Breeding high nutritional varieties of chickpea and pigeonpea just got easier. With new technology, genomic processes that could have taken years have been completed in just a few months.
This has been possible by work of scientists from the International Crops Research Institute for the Semi-Arid Tropics (ICRISAT) headquartered in India, in collaboration with NRGene, Israel who has helped create multiple assembly lines of pigeonpea and chickpea genomes.
This means scientists can not only better understand crop traits; they can also significantly speed up work on improved varieties.
With this technology from NRGene, ICRISAT has chickpea and pigeonpea genomes to a reference level quality that researchers can use. This would help maximize favourable nutritional properties of these high-protein legumes.
“The developing world has long faced the pressures of food security with limited farmland,” says Dr Rajeev K Varshney, Research Program Director, Genetic Gains and Director, Centre of Excellence in Genomics & Systems Biology, ICRISAT.
“For effective use of genomics-assisted breeding, we need reference genomes of several varieties of a given crop.
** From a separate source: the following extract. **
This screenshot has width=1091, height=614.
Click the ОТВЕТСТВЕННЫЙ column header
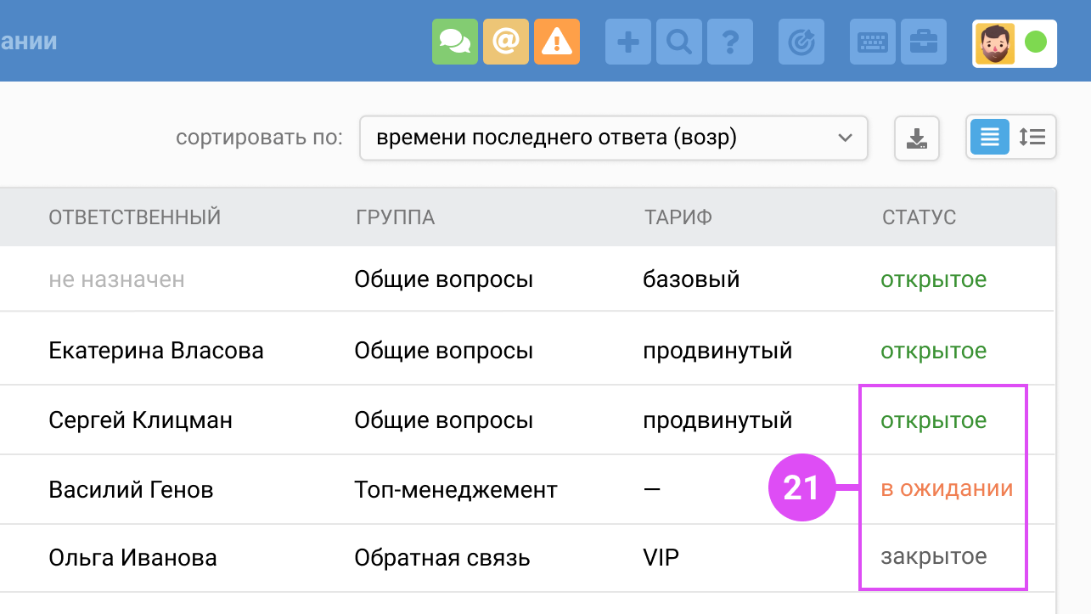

Therefore, new assemblies of chickpea and pigeonpea lines by NRGene and ICRISAT will allow our scientists and partners to better understand plant traits to breed more nutritional varieties.”
ICRISAT in partnership with other institutions has already decoded and documented genomes of pigeonpea and chickpea.
Traditional methods would have required years to complete each individual assembly. NRGene’s DeNovoMAGICTM 3.0 delivered multiple assemblies in a matter of months.
“While DeNovoMAGIC has been successfully deployed by the world’s leading seed companies and academic institutions, implementing this for organizations like ICRISAT enhances our mission of making an impact on the world food supply,” says Dr. Gil Ronen, CEO of NRGene.
“Chickpea, pigeon pea, and other protein-rich legumes will be even more critical crops in the years to come and we are glad that our technology can be used to improve the nutrition status of the world.”
Chickpea and pigeonpea have 15-22 grams of protein per 100 grams and are a critical food and nutrition source in India, Africa, and the Caribbean. India produces 64% of the world’s total chickpeas and 63% of the world’s pigeon pea. However, protein hunger, an important aspect of malnutrition continues to be a major concern in Asia.
The drylands, covering 55 countries in Asia and sub-Saharan Africa and inhabited by 2 billion people, 644 million of whom are poor, is most vulnerable to climate change with very little rainfall, degraded soils and poor social infrastructure. ICRISAT through scientific research aims to find solutions for the nutrition security of people in these regions.